Upon hearing of Trump's decision, Democratic lawmakers were flabbergasted. "The only logical conclusion is that President Trump is proud to be the most corrupt, lawless president in modern American history," remarked Rep. Dina Titus (D-Nev.), who chairs the House Transportation and Infrastructure subcommittee. "This casual corruption is happening in plain sight." House Judiciary Committee Chairman Jerry Nadler (D-N.Y.), meanwhile, described it as "among the most brazen examples yet of the president's corruption."
This is all true, of course, but apparently Trump is confident he has become immune to all criticism. An "outside Trump adviser" told Politico that the president has become "fearless" because he is positive that he won't lose the backing of his supporters, no matter what he does (even, presumably, if he shoots someone in the middle of Fifth Avenue). "He doesn't care about the noise the media and the left make," the advisor said. "He has demonstrated he's bulletproof."

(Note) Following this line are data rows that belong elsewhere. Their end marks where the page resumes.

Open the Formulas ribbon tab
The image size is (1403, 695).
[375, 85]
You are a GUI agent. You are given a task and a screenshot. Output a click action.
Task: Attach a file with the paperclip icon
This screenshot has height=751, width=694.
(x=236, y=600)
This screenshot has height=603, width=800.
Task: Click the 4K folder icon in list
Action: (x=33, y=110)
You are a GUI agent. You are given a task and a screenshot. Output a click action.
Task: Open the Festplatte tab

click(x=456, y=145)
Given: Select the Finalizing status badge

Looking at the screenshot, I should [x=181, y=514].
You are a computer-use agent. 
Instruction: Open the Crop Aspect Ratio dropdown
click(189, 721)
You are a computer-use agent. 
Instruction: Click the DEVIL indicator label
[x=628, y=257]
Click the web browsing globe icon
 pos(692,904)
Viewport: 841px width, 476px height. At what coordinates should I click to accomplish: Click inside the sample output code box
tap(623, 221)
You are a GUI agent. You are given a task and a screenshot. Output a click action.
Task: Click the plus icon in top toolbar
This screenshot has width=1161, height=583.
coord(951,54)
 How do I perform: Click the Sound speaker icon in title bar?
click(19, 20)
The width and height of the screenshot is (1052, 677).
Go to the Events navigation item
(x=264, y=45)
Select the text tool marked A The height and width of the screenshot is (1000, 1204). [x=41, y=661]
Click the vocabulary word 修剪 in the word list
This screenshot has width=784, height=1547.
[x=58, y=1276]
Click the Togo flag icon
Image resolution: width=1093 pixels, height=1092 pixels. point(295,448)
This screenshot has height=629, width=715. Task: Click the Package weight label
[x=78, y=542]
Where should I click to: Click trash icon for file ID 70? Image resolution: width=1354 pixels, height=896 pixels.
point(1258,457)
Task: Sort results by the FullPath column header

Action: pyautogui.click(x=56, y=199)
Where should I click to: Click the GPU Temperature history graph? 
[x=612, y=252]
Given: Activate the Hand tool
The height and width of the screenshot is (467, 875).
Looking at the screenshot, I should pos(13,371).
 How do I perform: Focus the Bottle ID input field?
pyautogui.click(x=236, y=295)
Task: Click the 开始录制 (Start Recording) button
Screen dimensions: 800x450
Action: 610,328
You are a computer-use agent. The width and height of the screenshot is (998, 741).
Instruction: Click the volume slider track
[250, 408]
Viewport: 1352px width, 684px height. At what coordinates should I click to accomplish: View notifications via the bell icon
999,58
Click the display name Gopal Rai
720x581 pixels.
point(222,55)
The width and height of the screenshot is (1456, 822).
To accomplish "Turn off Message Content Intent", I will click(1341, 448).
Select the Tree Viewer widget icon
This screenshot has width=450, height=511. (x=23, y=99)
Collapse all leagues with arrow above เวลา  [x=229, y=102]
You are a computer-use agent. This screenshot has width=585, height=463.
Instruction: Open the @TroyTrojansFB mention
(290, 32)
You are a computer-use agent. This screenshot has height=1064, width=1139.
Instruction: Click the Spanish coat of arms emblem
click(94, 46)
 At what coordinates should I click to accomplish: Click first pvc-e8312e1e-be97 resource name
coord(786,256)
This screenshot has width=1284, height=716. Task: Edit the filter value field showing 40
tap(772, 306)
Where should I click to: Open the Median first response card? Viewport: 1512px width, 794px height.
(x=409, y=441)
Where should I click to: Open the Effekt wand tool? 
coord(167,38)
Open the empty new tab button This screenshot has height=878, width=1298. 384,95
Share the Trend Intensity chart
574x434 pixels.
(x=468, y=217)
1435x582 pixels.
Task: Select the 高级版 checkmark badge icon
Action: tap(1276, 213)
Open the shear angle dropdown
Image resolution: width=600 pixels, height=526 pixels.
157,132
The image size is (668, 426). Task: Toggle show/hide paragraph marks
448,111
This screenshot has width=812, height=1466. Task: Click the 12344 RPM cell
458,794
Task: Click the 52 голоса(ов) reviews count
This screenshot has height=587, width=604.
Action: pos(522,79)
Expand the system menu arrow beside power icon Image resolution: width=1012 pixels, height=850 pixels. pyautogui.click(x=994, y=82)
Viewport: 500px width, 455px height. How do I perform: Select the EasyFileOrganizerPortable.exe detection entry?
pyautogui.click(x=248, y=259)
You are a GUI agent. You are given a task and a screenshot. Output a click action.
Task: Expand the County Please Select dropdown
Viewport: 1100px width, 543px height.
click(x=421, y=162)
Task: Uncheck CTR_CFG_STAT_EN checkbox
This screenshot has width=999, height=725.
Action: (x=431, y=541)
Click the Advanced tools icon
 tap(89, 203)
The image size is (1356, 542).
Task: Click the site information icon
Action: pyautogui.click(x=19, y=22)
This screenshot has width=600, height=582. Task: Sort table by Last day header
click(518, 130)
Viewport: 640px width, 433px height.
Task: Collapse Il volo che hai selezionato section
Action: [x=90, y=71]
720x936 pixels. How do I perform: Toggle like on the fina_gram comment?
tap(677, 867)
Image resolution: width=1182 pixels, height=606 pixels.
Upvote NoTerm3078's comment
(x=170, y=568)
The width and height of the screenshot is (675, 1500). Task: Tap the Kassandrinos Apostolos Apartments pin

In the midst of an impeachment inquiry looking into his corruption, then, Trump is doubling down on his corrupt behavior. Just like when he publicly asked the Ukrainian and Chinese governments to investigate Biden shortly after the impeachment investigation began, Trump is carrying out his corruption for all to see. He has apparently concluded his best option isn't to clean up his act, but to conduct his high crimes and misdemeanors right out in the open, as if to get ahead of his investigators. If he commits the same type of wrongdoing he's committed behind closed doors in front of all the cameras, it demonstrates he has nothing to hide. This doesn't make his actions any less corrupt, of course; it simply shows that Trump is completely lacking in any in any kind of moral or ethical compass, and is extremely confident in his ability to get away with malfeasance.
Sadly, Trump has good reason to be confident. Republicans have shown time and again they are willing to overlook the most egregious type of behavior from the president if it's politically expedient, and in this age of hyper-partisan polarization there's no telling what Trump would have to do to lose the support of his party members. At this point, the president seems to be going all in on corruption. It is a gamble, for sure, but Trump has had pretty good luck so far when it comes to evading the law. One can already hear some of his most partisan supporters praising the president for being so forthright and open about his corruption. All politicians are corrupt, the cynics will say; at least Trump breaks the law in broad daylight!
If anything, the Trump years have shown us just how above the law presidents really are, and how weak the U.S. Constitution is when it comes to holding presidents accountable. The only good that could come out of all this is if it leads to systemic reforms like the aftermath of Watergate. This won't happen, however, as long as Republicans control a single branch of government. One can only hope that enough voters recognize Trump's behavior for what it is by next year.